Categories: HEADLINES, Environment & Bio-diversity | Author: News Desk | Posted: 2017/10/06 | Views: 1496
“South Africa has 876 landfill sites that receive municipal waste. This fact alone indicates how important it is for waste management professionals across all sectors to gather together to look at best practices and new technology,” says Jan Palm, president of the Institute of Waste Management of Southern Africa (IWMSA).

For the first time ever, Landfill 2017 will take place at an operational landfill site. In addition to a high level of technical presentations, delegates will enjoy viewing exhibitor stands and will have the opportunity to walk outside and watch demonstrations of the most advanced landfill equipment.

The KwaZulu Natal Landfill & Waste Treatment Interest Group (LaWTIG) of the IWMSA will host the event which will bring leaders in the waste and environmental management industries together to share latest techniques and developments to improve landfill as a waste management practice. Decision makers from Government, the private sector, prospective users, academics, vendors, suppliers, and representatives of various national organisations working in the landfill arena will attend the conference which promises to provide fantastic learning and networking opportunities.

One of the topics that will be discussed at Landfill 2017 is capping. The cap on a landfill helps to limit the quantity of rain water that seeps into the waste; it essentially separates waste from the atmosphere. “The aim of this workshop is for delegates to learn more as they discuss effective capping and thereafter submit conference comments to the Department of Environmental Affairs for consideration in compiling a final Practice Note on Landfill Capping,” says Palm.

Kelvin Legge, Chief Engineer at the Department of Water and Sanitation will provide the keynote address covering aspects of landfill designs and proposals that his department receives. Amongst the other topics to look forward to at the Landfill 2017 conference are discussions on forest restoration at the Buffelsdraai Landfill site, rubble crushing, landfills as resource hubs, and developing long term municipal waste disposal strategies.

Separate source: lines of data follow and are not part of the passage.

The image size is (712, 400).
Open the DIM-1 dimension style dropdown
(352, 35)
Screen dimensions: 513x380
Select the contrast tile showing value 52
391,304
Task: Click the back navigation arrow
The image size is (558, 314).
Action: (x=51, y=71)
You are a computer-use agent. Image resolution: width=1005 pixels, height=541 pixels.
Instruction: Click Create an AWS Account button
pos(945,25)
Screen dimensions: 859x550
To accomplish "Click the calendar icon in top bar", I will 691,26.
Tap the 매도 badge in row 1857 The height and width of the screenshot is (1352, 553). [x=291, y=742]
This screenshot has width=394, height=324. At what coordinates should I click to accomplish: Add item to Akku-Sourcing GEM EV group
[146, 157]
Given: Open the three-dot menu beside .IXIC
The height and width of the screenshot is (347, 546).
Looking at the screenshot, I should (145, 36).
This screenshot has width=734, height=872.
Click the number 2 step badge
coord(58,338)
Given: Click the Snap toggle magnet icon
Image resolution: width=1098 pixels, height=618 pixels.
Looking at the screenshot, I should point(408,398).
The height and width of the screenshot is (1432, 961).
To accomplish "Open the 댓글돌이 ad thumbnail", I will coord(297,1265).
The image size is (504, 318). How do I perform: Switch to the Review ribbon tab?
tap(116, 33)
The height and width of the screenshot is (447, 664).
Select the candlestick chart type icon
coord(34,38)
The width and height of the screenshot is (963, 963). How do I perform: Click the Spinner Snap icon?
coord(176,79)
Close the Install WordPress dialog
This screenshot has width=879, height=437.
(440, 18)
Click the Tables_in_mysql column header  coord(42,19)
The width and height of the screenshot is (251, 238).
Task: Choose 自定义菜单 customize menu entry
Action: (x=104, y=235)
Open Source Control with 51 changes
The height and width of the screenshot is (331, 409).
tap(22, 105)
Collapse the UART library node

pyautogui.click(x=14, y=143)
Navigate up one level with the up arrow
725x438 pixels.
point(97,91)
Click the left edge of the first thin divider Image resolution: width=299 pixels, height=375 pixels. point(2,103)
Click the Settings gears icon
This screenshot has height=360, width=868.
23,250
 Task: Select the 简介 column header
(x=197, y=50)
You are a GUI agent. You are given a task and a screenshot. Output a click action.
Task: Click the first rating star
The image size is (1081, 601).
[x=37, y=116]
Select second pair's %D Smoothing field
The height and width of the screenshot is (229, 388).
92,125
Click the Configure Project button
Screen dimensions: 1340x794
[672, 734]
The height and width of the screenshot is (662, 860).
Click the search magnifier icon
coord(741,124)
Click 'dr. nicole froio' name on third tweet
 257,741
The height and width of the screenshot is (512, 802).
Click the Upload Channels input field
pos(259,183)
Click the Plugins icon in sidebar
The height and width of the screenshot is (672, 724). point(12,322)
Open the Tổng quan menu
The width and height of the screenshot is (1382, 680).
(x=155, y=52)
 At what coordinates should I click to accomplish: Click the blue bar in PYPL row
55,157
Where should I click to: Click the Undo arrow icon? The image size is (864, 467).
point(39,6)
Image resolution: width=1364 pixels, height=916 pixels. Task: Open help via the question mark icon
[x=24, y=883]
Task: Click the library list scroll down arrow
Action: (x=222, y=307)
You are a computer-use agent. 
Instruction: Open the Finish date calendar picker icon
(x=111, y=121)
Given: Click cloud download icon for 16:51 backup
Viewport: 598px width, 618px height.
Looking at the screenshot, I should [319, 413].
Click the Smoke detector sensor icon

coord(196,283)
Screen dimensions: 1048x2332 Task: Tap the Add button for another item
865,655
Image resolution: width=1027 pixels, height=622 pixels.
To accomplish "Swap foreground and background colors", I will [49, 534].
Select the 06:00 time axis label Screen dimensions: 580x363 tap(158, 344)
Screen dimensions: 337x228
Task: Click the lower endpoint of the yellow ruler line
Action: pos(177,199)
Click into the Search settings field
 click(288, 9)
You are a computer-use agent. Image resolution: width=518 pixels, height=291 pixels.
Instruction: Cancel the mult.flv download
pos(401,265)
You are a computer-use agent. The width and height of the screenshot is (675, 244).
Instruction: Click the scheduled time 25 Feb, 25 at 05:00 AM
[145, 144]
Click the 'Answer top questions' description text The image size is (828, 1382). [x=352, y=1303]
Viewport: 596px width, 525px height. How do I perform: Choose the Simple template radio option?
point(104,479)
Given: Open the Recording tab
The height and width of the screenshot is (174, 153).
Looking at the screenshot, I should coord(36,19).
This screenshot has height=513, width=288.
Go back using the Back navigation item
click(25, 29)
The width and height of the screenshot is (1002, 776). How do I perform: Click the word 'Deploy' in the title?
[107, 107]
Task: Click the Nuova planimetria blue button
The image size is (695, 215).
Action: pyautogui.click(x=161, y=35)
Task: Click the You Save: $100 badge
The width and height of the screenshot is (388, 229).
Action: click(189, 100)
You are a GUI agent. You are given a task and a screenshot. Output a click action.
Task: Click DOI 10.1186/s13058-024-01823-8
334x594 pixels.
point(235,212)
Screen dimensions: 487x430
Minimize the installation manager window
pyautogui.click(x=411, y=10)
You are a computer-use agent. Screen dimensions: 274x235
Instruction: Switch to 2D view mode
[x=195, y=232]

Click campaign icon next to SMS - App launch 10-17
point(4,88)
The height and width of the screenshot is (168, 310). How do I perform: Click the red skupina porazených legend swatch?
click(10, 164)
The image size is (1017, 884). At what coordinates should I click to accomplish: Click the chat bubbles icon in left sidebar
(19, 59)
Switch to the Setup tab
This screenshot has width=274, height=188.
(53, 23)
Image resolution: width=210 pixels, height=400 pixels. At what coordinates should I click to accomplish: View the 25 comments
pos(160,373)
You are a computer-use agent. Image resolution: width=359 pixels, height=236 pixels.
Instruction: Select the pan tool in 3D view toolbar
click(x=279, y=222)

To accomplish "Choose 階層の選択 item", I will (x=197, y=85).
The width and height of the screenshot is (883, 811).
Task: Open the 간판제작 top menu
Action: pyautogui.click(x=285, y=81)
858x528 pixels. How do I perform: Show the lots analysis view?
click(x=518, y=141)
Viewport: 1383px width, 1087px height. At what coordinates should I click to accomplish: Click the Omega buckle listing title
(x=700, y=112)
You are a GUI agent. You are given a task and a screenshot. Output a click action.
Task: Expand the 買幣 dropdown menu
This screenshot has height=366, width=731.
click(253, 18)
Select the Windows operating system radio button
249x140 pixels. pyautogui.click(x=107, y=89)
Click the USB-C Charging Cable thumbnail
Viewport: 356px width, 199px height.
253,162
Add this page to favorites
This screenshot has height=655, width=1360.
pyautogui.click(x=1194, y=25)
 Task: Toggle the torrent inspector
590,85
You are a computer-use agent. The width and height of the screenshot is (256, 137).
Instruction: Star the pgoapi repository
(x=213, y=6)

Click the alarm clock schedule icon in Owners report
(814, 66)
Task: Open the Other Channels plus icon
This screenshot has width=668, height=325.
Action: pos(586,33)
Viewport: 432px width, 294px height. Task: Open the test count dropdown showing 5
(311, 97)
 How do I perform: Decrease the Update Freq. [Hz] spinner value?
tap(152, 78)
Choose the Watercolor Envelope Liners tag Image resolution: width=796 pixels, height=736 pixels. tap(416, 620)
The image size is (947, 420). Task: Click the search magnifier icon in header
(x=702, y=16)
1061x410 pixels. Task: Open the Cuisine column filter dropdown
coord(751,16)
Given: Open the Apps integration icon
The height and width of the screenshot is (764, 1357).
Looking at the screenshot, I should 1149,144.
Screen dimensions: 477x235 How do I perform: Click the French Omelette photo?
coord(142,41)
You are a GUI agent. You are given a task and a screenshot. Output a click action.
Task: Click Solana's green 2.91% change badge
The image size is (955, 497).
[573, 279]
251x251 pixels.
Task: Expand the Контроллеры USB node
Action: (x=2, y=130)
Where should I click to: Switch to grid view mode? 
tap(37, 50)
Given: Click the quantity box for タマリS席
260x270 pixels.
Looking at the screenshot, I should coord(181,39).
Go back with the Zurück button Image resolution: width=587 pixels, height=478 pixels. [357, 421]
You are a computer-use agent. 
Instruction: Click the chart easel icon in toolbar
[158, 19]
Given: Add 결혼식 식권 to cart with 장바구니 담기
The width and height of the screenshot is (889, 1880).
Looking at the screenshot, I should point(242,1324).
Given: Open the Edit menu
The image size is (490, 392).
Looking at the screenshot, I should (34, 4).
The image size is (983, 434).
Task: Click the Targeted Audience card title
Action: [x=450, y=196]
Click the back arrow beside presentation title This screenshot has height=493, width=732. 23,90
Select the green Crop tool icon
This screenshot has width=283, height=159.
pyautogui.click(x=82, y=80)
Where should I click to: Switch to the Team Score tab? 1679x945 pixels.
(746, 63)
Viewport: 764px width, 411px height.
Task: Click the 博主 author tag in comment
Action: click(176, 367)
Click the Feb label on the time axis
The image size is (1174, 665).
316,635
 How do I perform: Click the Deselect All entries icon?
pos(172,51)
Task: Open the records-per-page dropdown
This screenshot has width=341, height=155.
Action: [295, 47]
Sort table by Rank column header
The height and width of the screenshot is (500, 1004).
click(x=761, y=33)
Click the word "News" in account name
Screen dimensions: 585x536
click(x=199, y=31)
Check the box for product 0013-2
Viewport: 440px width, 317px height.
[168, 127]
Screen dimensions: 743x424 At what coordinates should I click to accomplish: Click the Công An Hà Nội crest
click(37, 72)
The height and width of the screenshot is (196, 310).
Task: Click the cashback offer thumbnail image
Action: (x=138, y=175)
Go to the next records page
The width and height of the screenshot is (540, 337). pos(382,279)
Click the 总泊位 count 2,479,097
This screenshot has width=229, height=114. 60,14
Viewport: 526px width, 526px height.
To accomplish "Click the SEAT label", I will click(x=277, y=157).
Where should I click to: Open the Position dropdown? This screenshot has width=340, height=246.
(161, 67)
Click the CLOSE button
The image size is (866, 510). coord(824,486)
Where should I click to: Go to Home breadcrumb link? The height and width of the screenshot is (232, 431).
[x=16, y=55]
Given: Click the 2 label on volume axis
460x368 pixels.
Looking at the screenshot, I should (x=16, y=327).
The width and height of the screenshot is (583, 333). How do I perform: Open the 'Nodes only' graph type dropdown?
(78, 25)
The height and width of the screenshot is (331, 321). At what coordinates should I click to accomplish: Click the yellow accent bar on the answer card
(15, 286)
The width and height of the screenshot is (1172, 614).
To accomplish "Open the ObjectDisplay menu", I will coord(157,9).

“We look forward to robust discussion and networking at Landfill 2017 as well as valuable learning opportunities amongst delegates from all interested waste management fields,” concludes Palm.

For more information visit the Landfill 2017 event website page. To find out more about the Institute of Waste Management of Southern Africa visit www.iwmsa.co.za. You can also follow IWMSA on Facebook (https://www.facebook.com/iwmsa) and Twitter (https://twitter.com/IWMSA).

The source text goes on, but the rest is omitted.